Do you mean, if he has had union help in the initial phases, he has got to go to arbitration as a further remedy if the union will let him?

Is that it?

He cannot go to the board at all.

Charles A. Rothfeld:

I believe that is correct, Justice White.

The statute gives him an option of electing to go one way or the other.

Byron R. White:

I would think there would be a lot of employees that wouldn’t want the union.

Charles A. Rothfeld:

I think that is true, Your Honor.

At least the figures available from the GSA indicate that many employees elect to go through the board and not through the negotiated grievance procedure.

Byron R. White:

Well, they can’t if they have had a union.

Charles A. Rothfeld:

They can go to the board if they have not yet elected to use the grievance procedure.

Charles A. Rothfeld:

There is no obligation that they do so.

William H. Rehnquist:

Oh, I see.

Even though the grievance procedure is available to them because they are union members at the beginning, they can elect to go to the board.

Charles A. Rothfeld:

That is right, Justice Rehnquist.

Congress explicitly gave employees a choice, one or the other.
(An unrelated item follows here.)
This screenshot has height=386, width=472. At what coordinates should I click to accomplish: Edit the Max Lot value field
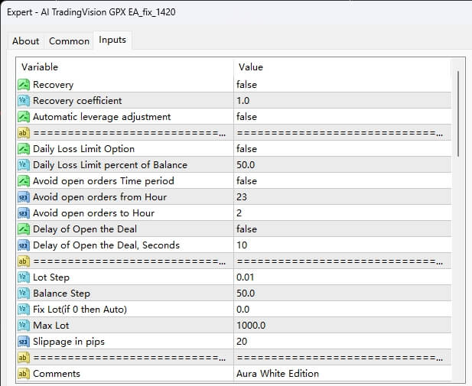coord(251,326)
And to answer one of your questions, Chief Justice Burger, there is no indication in the opinion of the Court of Appeals or the arbitrator that the type of crime or violation committed by the employees should make any difference in the remedy that is provided, because it is not the employee’s situation which is being considered by the arbitrator.

It is the violation of the union’s institutional rights.

And in either case, no matter what the employee did, that violation presumably is the same.

I think two quick final points.

There certainly is no reason to believe that arbitration will be made meaningless in any sense if inconsequential procedural errors cannot lead to the overturning of adverse agency action.

Any important violation would be remedied in precisely the same way that it would be remedied before the board.

In fact, coming to any other conclusion would be entirely inconsistent with the Congressional emphasis on avoiding forum shopping.

It seems undeniable that forum shopping will occur if the arbitrators are permitted to take into account the violations that the board, by statute and by its regulations, cannot take into account.

Finally, one final point, it is true that there are a variety of management rights that are not negotiable with unions.

One of the things which the federal circuit has also found is not negotiable is the harmful error rule.

A union and an agency cannot agree to dispense with the harmful error rule because Congress believed it was so important that unfit federal employees not be retained on the federal work force because of inconsequential procedural mistakes.

If there are no further questions, Your Honor.

Warren E. Burger:

Thank you, gentleman.

The case is submitted.

The Honorable Court is now adjourned until tomorrow at 10:00.